Production Systems12 min read

How M-Pesa Processes 10 Million Transactions a Day

Queues, validation, and settlement behind East Africa's most critical financial rail

Sam OdongoMar 2025

The first of every month in Kenya is not a normal traffic day. Employers batch-process salaries overnight. Landlords start collecting rent. School fees come due. Families remit money upcountry. The pattern does not taper in gradually: it hits. Between roughly eight and ten in the morning, M-Pesa transaction volumes spike to multiples of the daily average, sustained over hours, not a momentary peak. Everyone sends money at roughly the same time because everyone gets paid at roughly the same time. Every one of those transactions is expected to resolve quickly, correctly, and with a confirmation message the sender reads immediately.

Ten million transactions a day works out to about 115 per second on average. On a salary morning, that figure is plausibly five to ten times higher for an extended window. The system handling all of this has to maintain financial correctness throughout: no double charges, no debits without corresponding credits, no lost funds, every transaction resolving to a known state even when the mobile network between the user's handset and the processing layer is doing what Kenyan mobile networks sometimes do.

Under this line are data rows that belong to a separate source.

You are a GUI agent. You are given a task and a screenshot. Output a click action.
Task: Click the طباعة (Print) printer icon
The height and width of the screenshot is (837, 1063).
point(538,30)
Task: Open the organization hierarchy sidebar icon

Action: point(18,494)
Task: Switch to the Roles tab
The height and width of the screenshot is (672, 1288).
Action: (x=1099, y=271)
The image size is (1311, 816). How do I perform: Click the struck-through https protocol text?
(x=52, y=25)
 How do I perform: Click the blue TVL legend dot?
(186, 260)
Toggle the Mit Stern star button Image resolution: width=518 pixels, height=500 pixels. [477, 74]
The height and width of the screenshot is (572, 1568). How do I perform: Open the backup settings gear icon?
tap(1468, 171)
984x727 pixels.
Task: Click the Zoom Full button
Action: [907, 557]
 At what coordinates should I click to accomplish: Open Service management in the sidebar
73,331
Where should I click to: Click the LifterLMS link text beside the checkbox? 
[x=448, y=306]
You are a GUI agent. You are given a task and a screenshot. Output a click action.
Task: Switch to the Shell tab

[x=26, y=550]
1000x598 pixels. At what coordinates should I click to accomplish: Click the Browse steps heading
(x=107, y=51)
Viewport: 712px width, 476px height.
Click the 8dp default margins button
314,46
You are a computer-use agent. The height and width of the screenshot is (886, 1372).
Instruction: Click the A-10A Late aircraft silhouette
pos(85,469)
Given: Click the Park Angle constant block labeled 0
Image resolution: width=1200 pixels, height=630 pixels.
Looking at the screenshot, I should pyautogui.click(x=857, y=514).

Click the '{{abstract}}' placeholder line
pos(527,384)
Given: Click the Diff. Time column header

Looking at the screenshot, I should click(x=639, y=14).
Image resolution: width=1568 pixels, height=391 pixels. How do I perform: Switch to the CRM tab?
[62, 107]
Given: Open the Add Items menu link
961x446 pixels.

That combination, high concurrency with strong correctness guarantees, is what makes this an interesting engineering problem. Most high-throughput systems can afford some approximation. A recommendation feed that drops a few items is fine. A search result that is a second stale is acceptable. A financial system cannot afford to be approximately right. Every transaction either happened or it did not. The amounts are exact. The record of what happened has to be auditable years later. Strong correctness and high throughput are in natural tension, and the architecture of a system like M-Pesa is largely the story of how that tension gets managed under real load.

Most M-Pesa transactions start over USSD. It is worth being precise about what that means, because USSD shapes the architecture in ways that are not immediately obvious. USSD is not a data protocol in the modern sense. It is a session-based signaling channel in the GSM stack, designed for simple menu-driven interactions, running on the same infrastructure that handles voice calls. When a user dials the M-Pesa shortcode, they are not making an HTTP request. They are opening a signaling session through the mobile network, and that session is time-bounded. It has a timeout. If a response does not arrive within a few seconds, the session drops.

This timeout is a hard architectural constraint. You cannot tell a USSD user to hold while you run a distributed transaction involving balance checks, fraud signals, and ledger writes across multiple systems. The end-to-end latency of that full processing chain is too high and too variable to fit inside a USSD response window, especially under load. Which means the gateway receiving the USSD session cannot be the same thing that completes the transaction.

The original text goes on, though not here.